--- Records provided Enclosed Below ---

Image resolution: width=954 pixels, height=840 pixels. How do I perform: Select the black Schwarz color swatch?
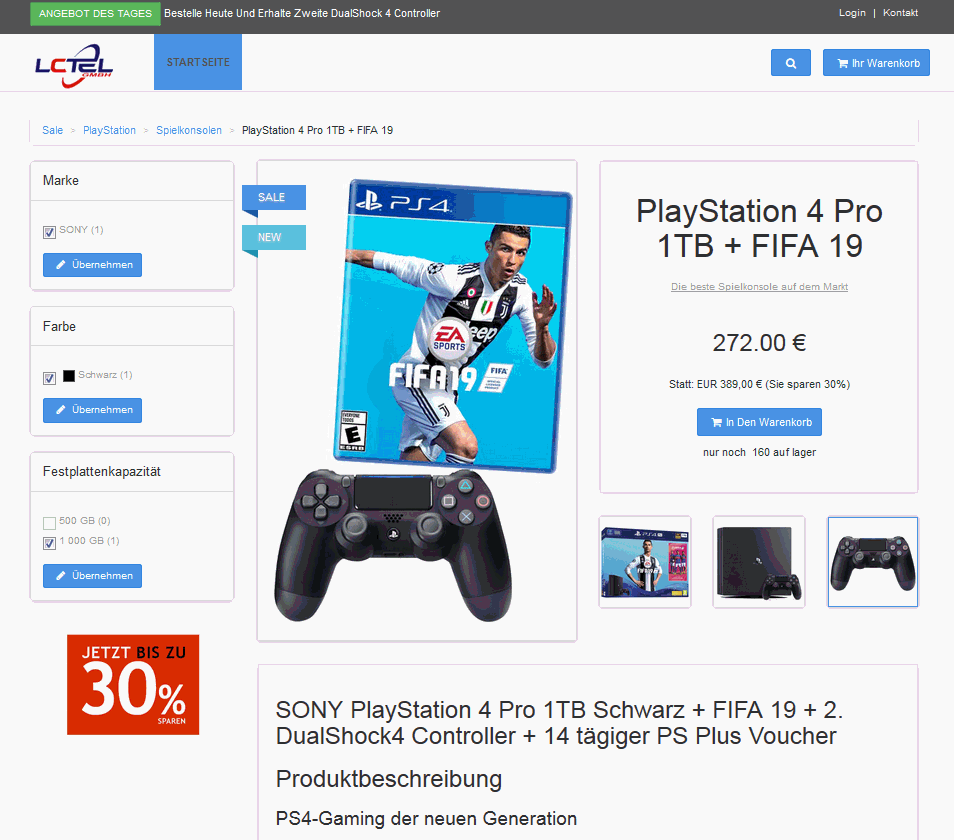(x=69, y=376)
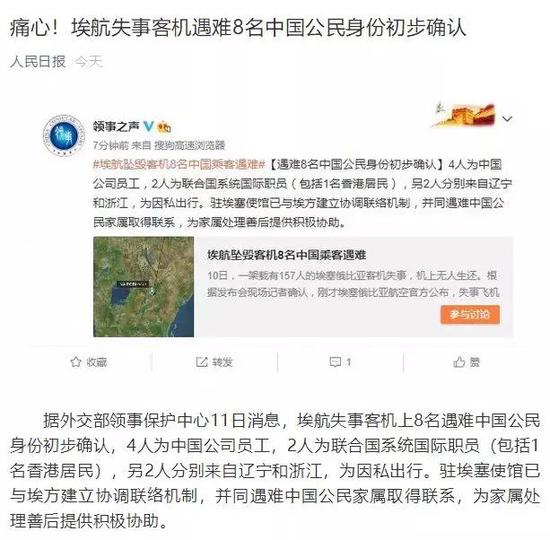
Task: Expand the post options chevron menu
Action: tap(507, 119)
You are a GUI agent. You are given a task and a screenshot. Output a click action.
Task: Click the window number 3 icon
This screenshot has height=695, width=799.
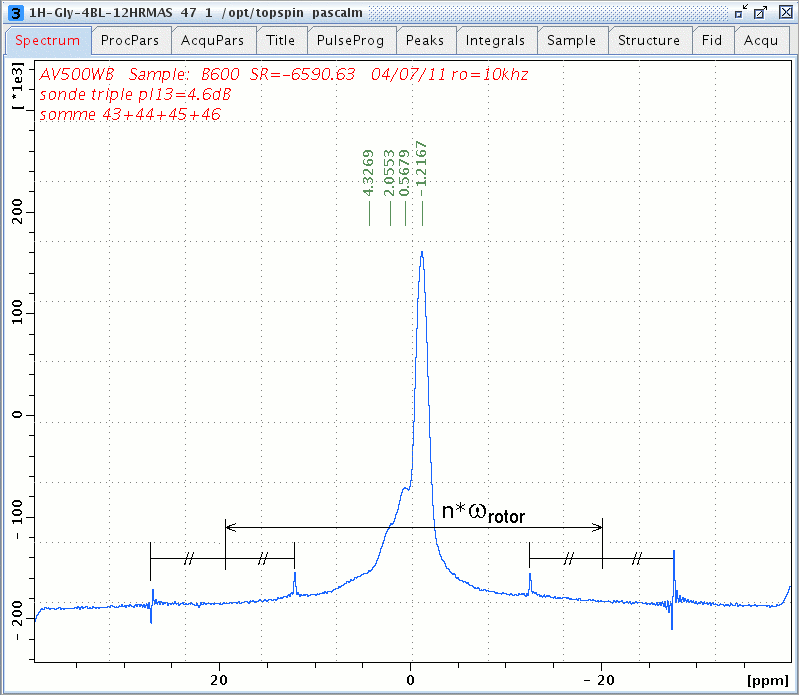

--- End of Enclosed Records provided ---

### Exercise directions
Show every line in the entries above that contains the string "screenshot".

### Answer box
You are a GUI agent. You are given a task and a screenshot. Output a click action.
This screenshot has height=695, width=799.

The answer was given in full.